At the Momentum post-budget breakfast, Momentum Securities CEO Steven Schultz said something that perfectly captures why the debate around our national budget should matter to every South African – not just economists and policy wonks.
Schultz said: “The national budget is far more than merely a set of numbers. It is a statement of priorities. It reflects our country’s challenges, our necessary trade-offs, and perhaps, most importantly, our aspirations.

The choices that government makes today about spending and borrowing, directly affect the money available tomorrow for schools, hospitals and social grants.
A great deal has been said about the fact that this budget finally puts the brakes on the growth in borrowing by the government, and that we have achieved a primary surplus for the third year in a row.
But what does this actually mean for you and me?
What is a primary surplus?
A primary surplus means that government is spending less than it collects in revenue before it pays back debt.
This is crucial because once we add in debt repayments, the picture changes dramatically.
In the 2026/27 budget, government will spend R432.bn billion just on servicing its debt – that’s R16.20 cents of every R100 collected in revenue going straight to interest payments.
Think about that for a moment. Nearly a fifth of all the tax you pay – your income tax, VAT, fuel levies – doesn’t go towards building schools or hiring nurses; it goes to paying interest on money we’ve borrowed in the past.
Currently, even with a primary surplus of R131bn billion projected for 2026/27, government will still run an overall budget deficit of 3.7% of GDP. This means we are in a situation where government has to borrow just to pay the interest on existing debt.
Government is over-indebted
If this were your household, you would be considered over-indebted because your income is insufficient to meet your debt repayments.
You’d be living on your credit card, paying off this month’s interest with next month’s loan. It’s unsustainable, and it’s why fiscal discipline matters so much.
The good news is that the last few years of financial discipline have had a significant impact on government’s finances, with a very positive knock-on effect on households.
South Africa has been removed from the FATF greylist and we’ve received credit ratings upgrades.
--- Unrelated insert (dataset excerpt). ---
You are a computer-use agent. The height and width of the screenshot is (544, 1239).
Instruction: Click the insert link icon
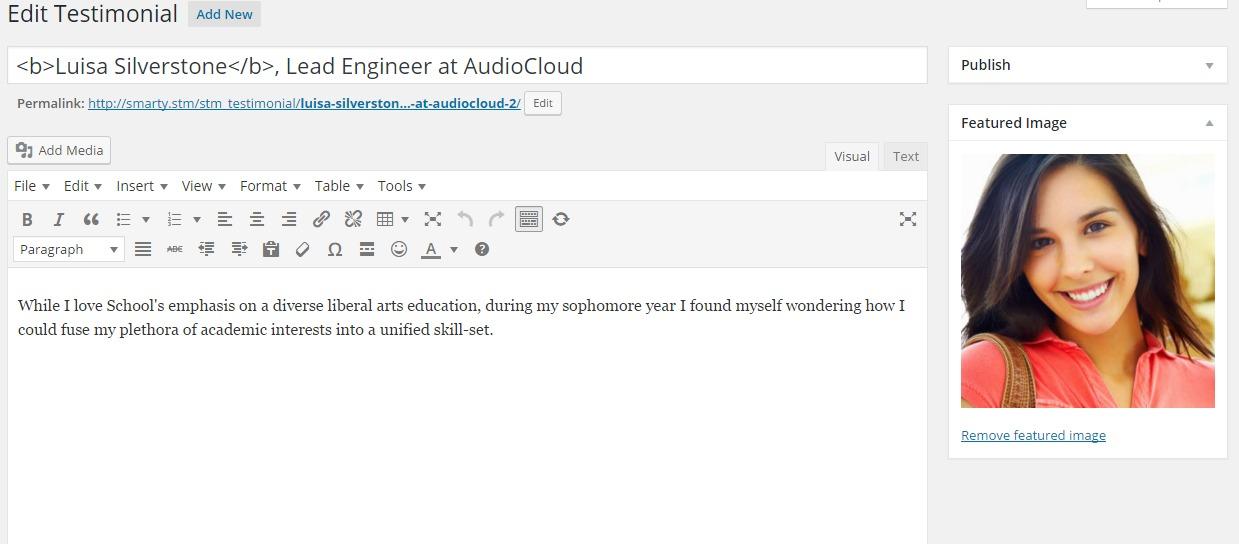(321, 219)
These have led to a stronger rand, which in turn has helped to drive down inflation. Lower inflation has led to lower interest rates – giving relief to anyone with a bond or personal loan.
In terms of government debt, the improved fiscal outlook has reduced the perceived risk of investing in government bonds. As a result, the cost at which government borrows has dropped significantly.
This, combined with a stronger currency, means that government can borrow globally at far lower rates.
Using this windfall, National Treasury has taken on additional debt in the last year at these far lower rates and will use this cheaper debt to settle more expensive debt that becomes due later this year.
It’s a bit like debt consolidation: you take out a loan at a lower interest rate to pay off more expensive debt. This has only been possible due to the fiscal discipline of maintaining a balanced budget.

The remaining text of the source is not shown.